In the light of this analysis Carlyle’s rhapsody on tools becomes a prosaic fact, and his conclusion—that man without tools is nothing, with tools all—points the way to the discovery of the philosopher’s stone in education. For if man without tools is nothing, to be unable to use tools is to be destitute of power; and if with tools he is all, to be able to use tools is to be all-powerful. And this power in the concrete, the power to do some useful thing for man—this is the last analysis of educational truth.

There is no better definition of education than that of Pestalozzi—“the generation of power.” But what kind of power? Not merely power to think abstractly, to speculate, to moralize, to philosophize, but power to act intelligently. And the power to act intelligently involves the exertion, in greater or less degree, of all the powers, both mental and physical. Education, then, is the development of all the powers of man to the culminating point of action. What kind of action? Action in art.
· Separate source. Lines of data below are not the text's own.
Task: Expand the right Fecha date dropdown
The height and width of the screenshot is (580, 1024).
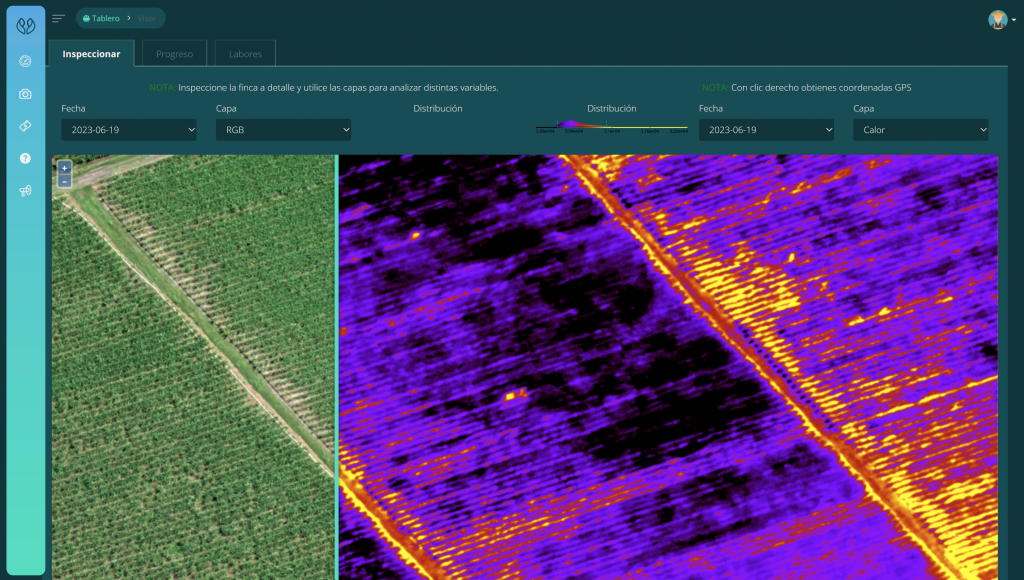Action: (x=766, y=130)
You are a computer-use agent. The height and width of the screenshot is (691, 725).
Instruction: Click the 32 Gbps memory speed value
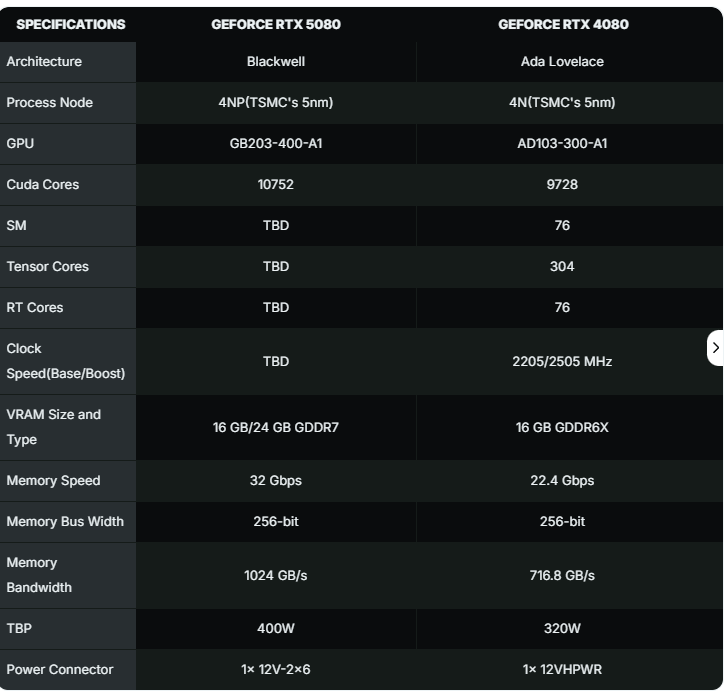tap(276, 481)
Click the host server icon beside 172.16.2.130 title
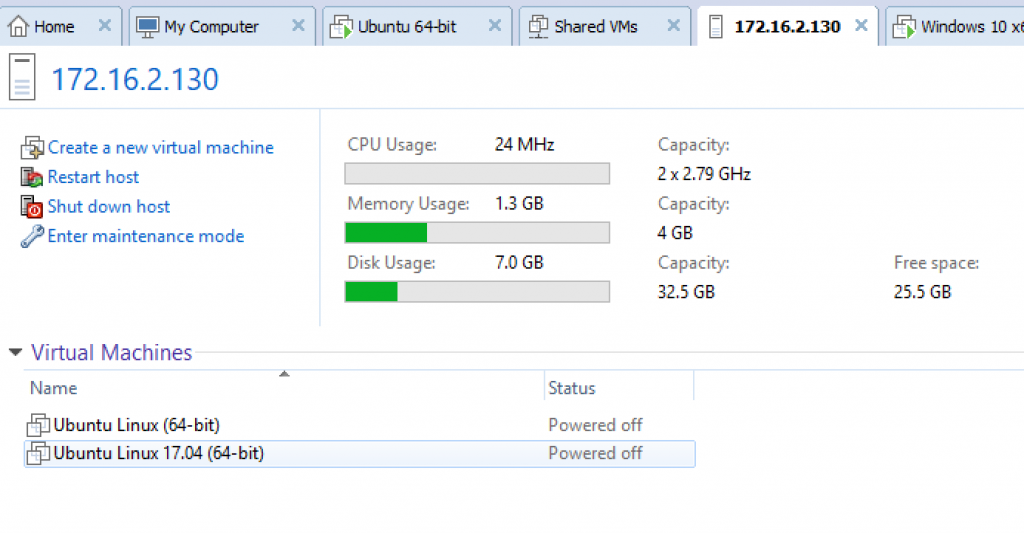Image resolution: width=1024 pixels, height=533 pixels. (22, 77)
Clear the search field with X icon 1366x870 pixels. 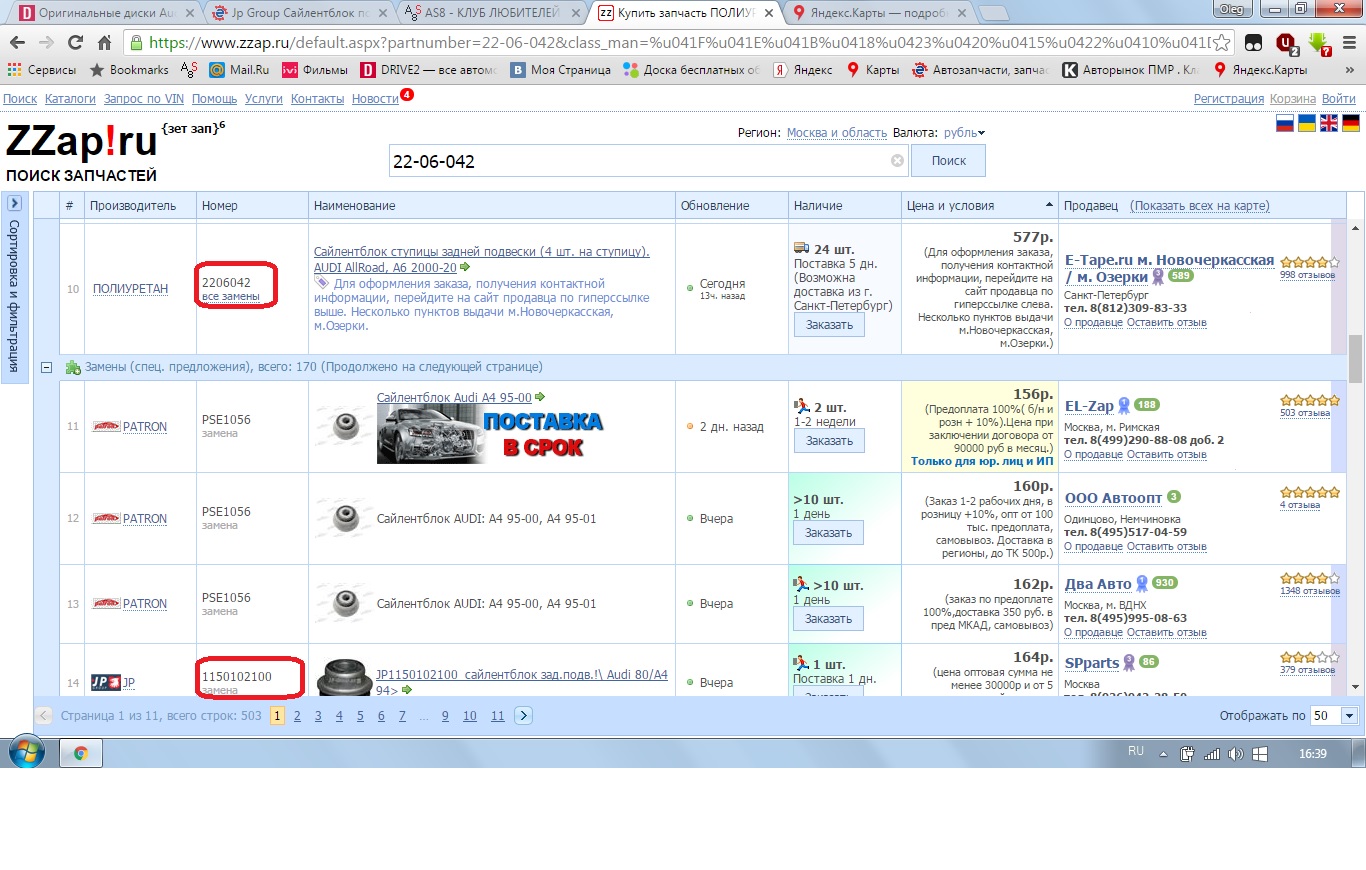[897, 161]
What is art? “The power of doing something not taught by nature or instinct; power or skill in the use of knowledge; the practical application of the rules or principles of science.” Again we have the last analysis of education—“skill in the use of knowledge; the application of the rules or principles of science.” And this is tool practice.

It is unnecessary, in an educational view, to divide the arts by the employment of the terms “useful” and “fine;” for the fine arts can only exist legitimately where the useful arts have paved the way. In a harmonious development the artist will enter on the heels of the artisan. Art is cosmopolitan. It is not less worthily represented by the carpenter with his square, saw, and plane, and the smith with his sledge, than by the sculptor with his mallet and chisel, and the painter with his easel and brush; both classes contribute to the comfort and pleasure of man; for comfort is enhanced by pleasure, and pleasure is intensified by comfort. It follows that the ultimate object of education is the attainment of skill in the arts. To this end the speculations and investigations of philosophy and the experiments of chemistry lead. At the door of the study of the philosopher and of the laboratory of the chemist stands the artisan, listening for the newest hint that philosophy can impart, waiting for the result of the latest chemical analysis. In his hands these suggestions take form; through his skilful manipulation the faint indications of science become real things, suited to the exigencies of human life.

It is the most astounding fact of history that education has been confined to abstractions. The schools have taught history, mathematics, language and literature, and the sciences, to the utter exclusion of the arts, notwithstanding the obvious fact that it is through the arts alone that other branches of learning touch human life. As Bacon has so aptly expressed it, “The real and legitimate goal of the sciences is the endowment of human life with new inventions and riches.” In a word, public education stops at the exact point where it should begin to apply the theories it has imparted. At this point the school of mental and manual training combined—the Ideal School—begins; not only books but tools are put into the hands of the pupil, with this injunction of Comenius; “Let those things that have to be done be learned by doing them.”